**What you are asked to do:** Your answer must consist only of the lines from the start of the entries through the line that holds "ОПЛАТА (55, 114)", copied exactly, with no pictures.

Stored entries
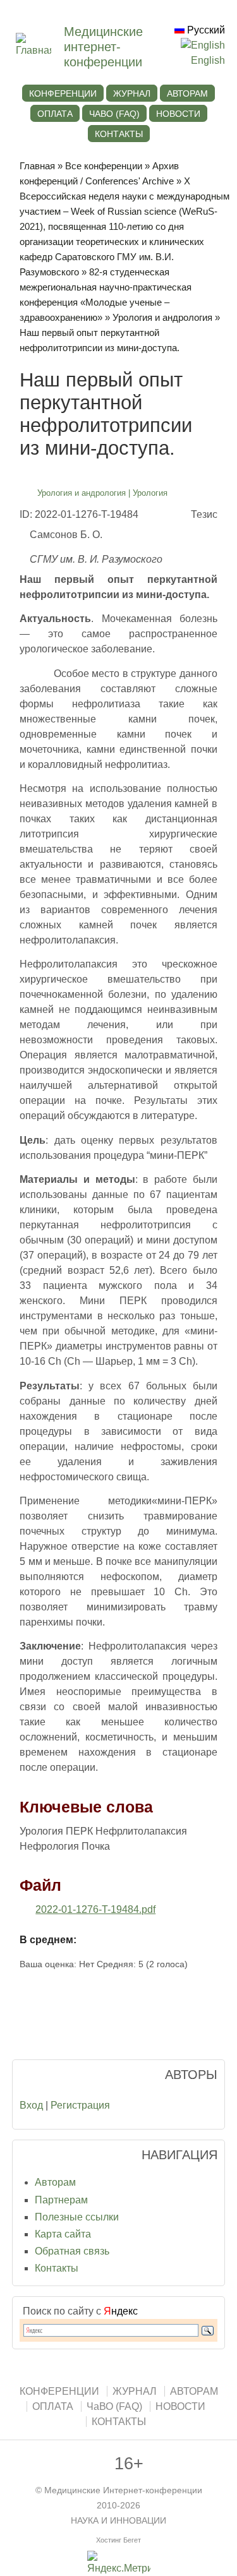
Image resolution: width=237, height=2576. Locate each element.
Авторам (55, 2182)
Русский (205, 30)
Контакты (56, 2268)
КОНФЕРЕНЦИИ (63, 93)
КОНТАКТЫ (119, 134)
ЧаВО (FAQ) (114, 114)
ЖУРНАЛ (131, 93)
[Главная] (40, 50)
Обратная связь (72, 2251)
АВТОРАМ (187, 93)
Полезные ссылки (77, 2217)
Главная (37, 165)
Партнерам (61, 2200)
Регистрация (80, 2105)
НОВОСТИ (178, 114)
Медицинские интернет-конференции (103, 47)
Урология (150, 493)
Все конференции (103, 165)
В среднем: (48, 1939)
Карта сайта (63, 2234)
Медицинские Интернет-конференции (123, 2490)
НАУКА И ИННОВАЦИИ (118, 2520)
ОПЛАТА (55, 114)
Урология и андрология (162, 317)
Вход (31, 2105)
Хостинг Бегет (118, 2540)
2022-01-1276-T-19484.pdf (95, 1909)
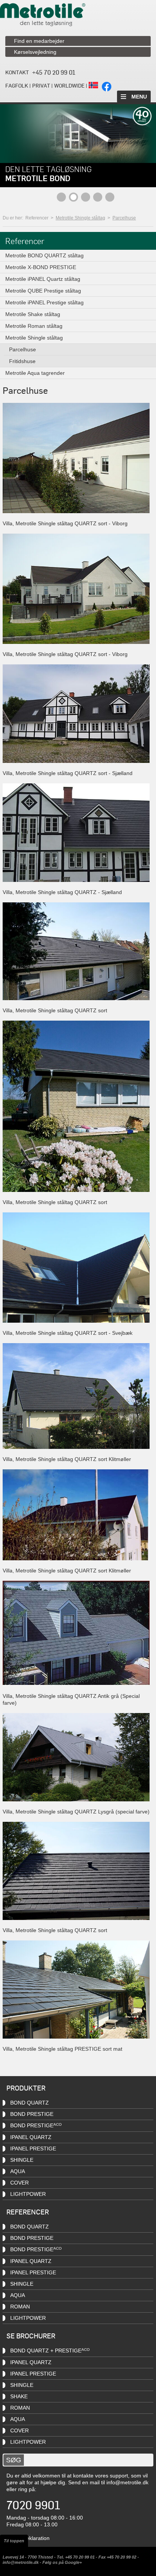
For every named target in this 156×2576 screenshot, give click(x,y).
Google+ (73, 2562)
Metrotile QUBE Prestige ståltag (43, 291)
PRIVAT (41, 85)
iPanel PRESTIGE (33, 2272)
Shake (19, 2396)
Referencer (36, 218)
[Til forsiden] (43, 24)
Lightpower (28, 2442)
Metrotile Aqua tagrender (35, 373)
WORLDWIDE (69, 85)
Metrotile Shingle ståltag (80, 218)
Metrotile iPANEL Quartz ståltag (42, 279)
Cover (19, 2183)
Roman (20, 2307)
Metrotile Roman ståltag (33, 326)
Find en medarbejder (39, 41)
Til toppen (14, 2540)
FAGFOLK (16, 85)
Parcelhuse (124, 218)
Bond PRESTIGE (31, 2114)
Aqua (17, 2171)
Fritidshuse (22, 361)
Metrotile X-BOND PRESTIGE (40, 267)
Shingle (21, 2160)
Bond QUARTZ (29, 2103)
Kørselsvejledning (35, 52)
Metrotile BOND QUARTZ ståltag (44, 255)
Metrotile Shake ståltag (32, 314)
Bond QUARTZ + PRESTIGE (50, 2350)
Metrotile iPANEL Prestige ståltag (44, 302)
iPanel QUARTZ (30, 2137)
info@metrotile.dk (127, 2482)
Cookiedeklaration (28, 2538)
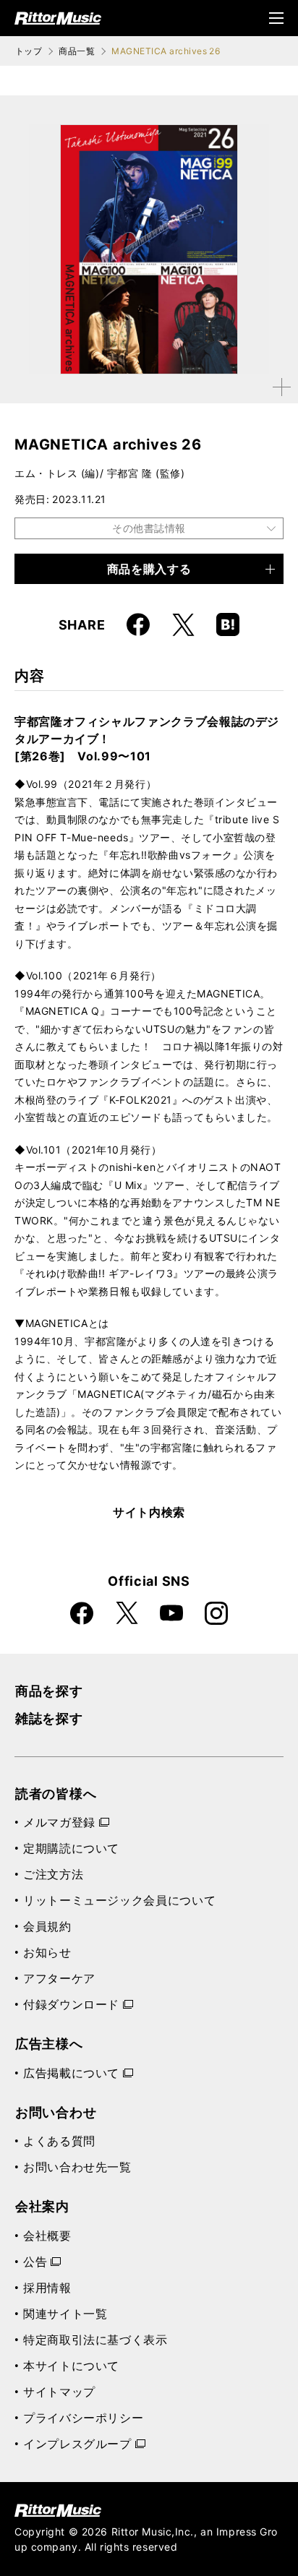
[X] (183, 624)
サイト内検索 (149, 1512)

**Answer area:**
Image resolution: width=237, height=2576. Locate each element.
Авторам (55, 2182)
Русский (205, 30)
Контакты (56, 2268)
КОНФЕРЕНЦИИ (63, 93)
КОНТАКТЫ (119, 134)
ЧаВО (FAQ) (114, 114)
ЖУРНАЛ (131, 93)
[Главная] (40, 50)
Обратная связь (72, 2251)
АВТОРАМ (187, 93)
Полезные ссылки (77, 2217)
Главная (37, 165)
Партнерам (61, 2200)
Регистрация (80, 2105)
НОВОСТИ (178, 114)
Медицинские интернет-конференции (103, 47)
Урология (150, 493)
Все конференции (103, 165)
В среднем: (48, 1939)
Карта сайта (63, 2234)
Медицинские Интернет-конференции (123, 2490)
НАУКА И ИННОВАЦИИ (118, 2520)
ОПЛАТА (55, 114)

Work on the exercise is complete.